• AUFGABENSTELLUNG:
Gib aus dem Text über den Fußballabend die Stelle wörtlich wieder, beginnend bei „Am Ende steht“ und fortlaufend bis einschließlich „jetzt herkommen sollen.“.

Ungefähr in der sechzigsten Minute des Spiels ist das Köfte fertig, es steht bereits 3:0 für den FC Bayern. Ich bekomme ein zauberhaft zubereitetes Tablett mit Köfte, Gemüse, Reis und Bier zum Sofa gebracht. Allerdings bin ich schon dermaßen deprimiert vom Spielverlauf, dass ich beschliesse in der Küche mit den anderen zu essen. Diese schlechte Laune auf das Essen zu übertragen, ich glaube, das ist nicht gut.

Das 4:0 höre ich bis in die Küche. Man schaut mich etwas besorgt an, ich esse aber das Köfte.

Am Ende steht es 5:0 für die Bayern. Meine Mannschaft hat eine grauenhafte Vorstellung abgegeben. In meinen Chats ist die Stimmung ziemlich am Boden. Wir stehen bei 0 Punkten nach drei Spielen, haben unsere beiden besten Spieler verkauft und uns mit mittelmäßigen oder alten Spielern verstärkt. Der ganze Auftritt der Mannschaft, eine Theaterstück mit hängenden Schultern. Ich sehe eine düstere Saison vor uns.
Es gibt noch drei Tage um neue Spieler zu verpflichten. Es stellt sich aber die Frage wo die jetzt herkommen sollen.

• AUFGELISTETE EINTRÄGE:
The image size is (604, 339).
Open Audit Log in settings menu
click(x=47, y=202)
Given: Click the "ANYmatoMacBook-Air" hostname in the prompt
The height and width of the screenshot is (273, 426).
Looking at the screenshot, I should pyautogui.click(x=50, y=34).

• LÖSUNG:
Am Ende steht es 5:0 für die Bayern. Meine Mannschaft hat eine grauenhafte Vorstellung abgegeben. In meinen Chats ist die Stimmung ziemlich am Boden. Wir stehen bei 0 Punkten nach drei Spielen, haben unsere beiden besten Spieler verkauft und uns mit mittelmäßigen oder alten Spielern verstärkt. Der ganze Auftritt der Mannschaft, eine Theaterstück mit hängenden Schultern. Ich sehe eine düstere Saison vor uns.
Es gibt noch drei Tage um neue Spieler zu verpflichten. Es stellt sich aber die Frage wo die jetzt herkommen sollen.